Instructions to follow: Your answer must be the full set of entries, repeated exactly.

Dataset entries
================

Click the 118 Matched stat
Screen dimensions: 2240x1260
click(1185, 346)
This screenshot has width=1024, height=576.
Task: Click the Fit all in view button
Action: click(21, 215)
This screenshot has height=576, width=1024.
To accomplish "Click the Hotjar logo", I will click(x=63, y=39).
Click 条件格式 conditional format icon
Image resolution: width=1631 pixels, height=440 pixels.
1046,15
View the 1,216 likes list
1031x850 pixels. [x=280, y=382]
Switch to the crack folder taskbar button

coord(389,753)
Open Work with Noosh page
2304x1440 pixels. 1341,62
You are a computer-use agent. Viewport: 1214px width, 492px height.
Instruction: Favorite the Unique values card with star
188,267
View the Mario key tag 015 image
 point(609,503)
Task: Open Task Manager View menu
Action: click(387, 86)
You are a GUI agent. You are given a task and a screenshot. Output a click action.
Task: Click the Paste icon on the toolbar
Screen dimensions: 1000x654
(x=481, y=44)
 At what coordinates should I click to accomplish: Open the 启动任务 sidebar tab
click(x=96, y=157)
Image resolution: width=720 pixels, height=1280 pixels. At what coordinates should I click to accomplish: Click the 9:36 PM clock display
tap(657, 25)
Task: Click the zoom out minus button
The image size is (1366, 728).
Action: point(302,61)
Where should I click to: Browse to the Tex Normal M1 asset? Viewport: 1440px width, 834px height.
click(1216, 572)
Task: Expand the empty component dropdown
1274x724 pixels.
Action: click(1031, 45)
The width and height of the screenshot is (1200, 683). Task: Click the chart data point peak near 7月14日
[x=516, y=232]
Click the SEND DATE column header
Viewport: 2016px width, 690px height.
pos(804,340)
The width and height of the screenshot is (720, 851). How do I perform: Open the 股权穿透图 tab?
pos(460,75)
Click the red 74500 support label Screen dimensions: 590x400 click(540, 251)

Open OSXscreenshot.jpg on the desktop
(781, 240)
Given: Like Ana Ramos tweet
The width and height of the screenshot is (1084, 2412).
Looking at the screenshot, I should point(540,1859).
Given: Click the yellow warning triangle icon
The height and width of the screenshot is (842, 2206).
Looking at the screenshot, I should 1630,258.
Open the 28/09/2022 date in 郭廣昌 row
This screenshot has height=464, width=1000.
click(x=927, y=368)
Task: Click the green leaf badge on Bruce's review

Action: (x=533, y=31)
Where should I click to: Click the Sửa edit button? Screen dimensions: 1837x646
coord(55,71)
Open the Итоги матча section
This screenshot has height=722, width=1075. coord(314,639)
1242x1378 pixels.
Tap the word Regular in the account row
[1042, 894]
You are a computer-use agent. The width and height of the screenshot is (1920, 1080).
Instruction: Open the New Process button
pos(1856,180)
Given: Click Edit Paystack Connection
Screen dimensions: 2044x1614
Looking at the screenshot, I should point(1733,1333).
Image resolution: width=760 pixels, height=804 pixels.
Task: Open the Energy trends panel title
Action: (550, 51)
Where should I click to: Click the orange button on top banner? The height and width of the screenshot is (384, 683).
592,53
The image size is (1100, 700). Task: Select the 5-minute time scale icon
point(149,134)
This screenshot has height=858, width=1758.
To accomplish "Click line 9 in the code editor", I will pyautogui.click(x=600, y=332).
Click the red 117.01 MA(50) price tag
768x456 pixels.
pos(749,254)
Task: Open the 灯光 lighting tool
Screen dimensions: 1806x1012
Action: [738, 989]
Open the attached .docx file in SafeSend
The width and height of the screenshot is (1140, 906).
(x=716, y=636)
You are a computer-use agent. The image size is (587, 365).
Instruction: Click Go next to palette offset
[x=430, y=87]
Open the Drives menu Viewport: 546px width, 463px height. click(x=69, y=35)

================

Completed task:
Click the 118 Matched stat
Screen dimensions: 2240x1260
click(1185, 346)
This screenshot has width=1024, height=576.
Task: Click the Fit all in view button
Action: click(21, 215)
This screenshot has height=576, width=1024.
To accomplish "Click the Hotjar logo", I will click(x=63, y=39).
Click 条件格式 conditional format icon
Image resolution: width=1631 pixels, height=440 pixels.
1046,15
View the 1,216 likes list
1031x850 pixels. [x=280, y=382]
Switch to the crack folder taskbar button

coord(389,753)
Open Work with Noosh page
2304x1440 pixels. 1341,62
You are a computer-use agent. Viewport: 1214px width, 492px height.
Instruction: Favorite the Unique values card with star
188,267
View the Mario key tag 015 image
 point(609,503)
Task: Open Task Manager View menu
Action: click(387, 86)
You are a GUI agent. You are given a task and a screenshot. Output a click action.
Task: Click the Paste icon on the toolbar
Screen dimensions: 1000x654
(x=481, y=44)
 At what coordinates should I click to accomplish: Open the 启动任务 sidebar tab
click(x=96, y=157)
Image resolution: width=720 pixels, height=1280 pixels. At what coordinates should I click to accomplish: Click the 9:36 PM clock display
tap(657, 25)
Task: Click the zoom out minus button
The image size is (1366, 728).
Action: point(302,61)
Where should I click to: Browse to the Tex Normal M1 asset? Viewport: 1440px width, 834px height.
click(1216, 572)
Task: Expand the empty component dropdown
1274x724 pixels.
Action: click(1031, 45)
The width and height of the screenshot is (1200, 683). Task: Click the chart data point peak near 7月14日
[x=516, y=232]
Click the SEND DATE column header
Viewport: 2016px width, 690px height.
pos(804,340)
The width and height of the screenshot is (720, 851). How do I perform: Open the 股权穿透图 tab?
pos(460,75)
Click the red 74500 support label Screen dimensions: 590x400 click(540, 251)

Open OSXscreenshot.jpg on the desktop
(781, 240)
Given: Like Ana Ramos tweet
The width and height of the screenshot is (1084, 2412).
Looking at the screenshot, I should point(540,1859).
Given: Click the yellow warning triangle icon
The height and width of the screenshot is (842, 2206).
Looking at the screenshot, I should 1630,258.
Open the 28/09/2022 date in 郭廣昌 row
This screenshot has height=464, width=1000.
click(x=927, y=368)
Task: Click the green leaf badge on Bruce's review

Action: (x=533, y=31)
Where should I click to: Click the Sửa edit button? Screen dimensions: 1837x646
coord(55,71)
Open the Итоги матча section
This screenshot has height=722, width=1075. coord(314,639)
1242x1378 pixels.
Tap the word Regular in the account row
[1042, 894]
You are a computer-use agent. The width and height of the screenshot is (1920, 1080).
Instruction: Open the New Process button
pos(1856,180)
Given: Click Edit Paystack Connection
Screen dimensions: 2044x1614
Looking at the screenshot, I should point(1733,1333).
Image resolution: width=760 pixels, height=804 pixels.
Task: Open the Energy trends panel title
Action: (550, 51)
Where should I click to: Click the orange button on top banner? The height and width of the screenshot is (384, 683).
592,53
The image size is (1100, 700). Task: Select the 5-minute time scale icon
point(149,134)
This screenshot has height=858, width=1758.
To accomplish "Click line 9 in the code editor", I will pyautogui.click(x=600, y=332).
Click the red 117.01 MA(50) price tag
768x456 pixels.
pos(749,254)
Task: Open the 灯光 lighting tool
Screen dimensions: 1806x1012
Action: [738, 989]
Open the attached .docx file in SafeSend
The width and height of the screenshot is (1140, 906).
(x=716, y=636)
You are a computer-use agent. The image size is (587, 365).
Instruction: Click Go next to palette offset
[x=430, y=87]
Open the Drives menu Viewport: 546px width, 463px height. click(x=69, y=35)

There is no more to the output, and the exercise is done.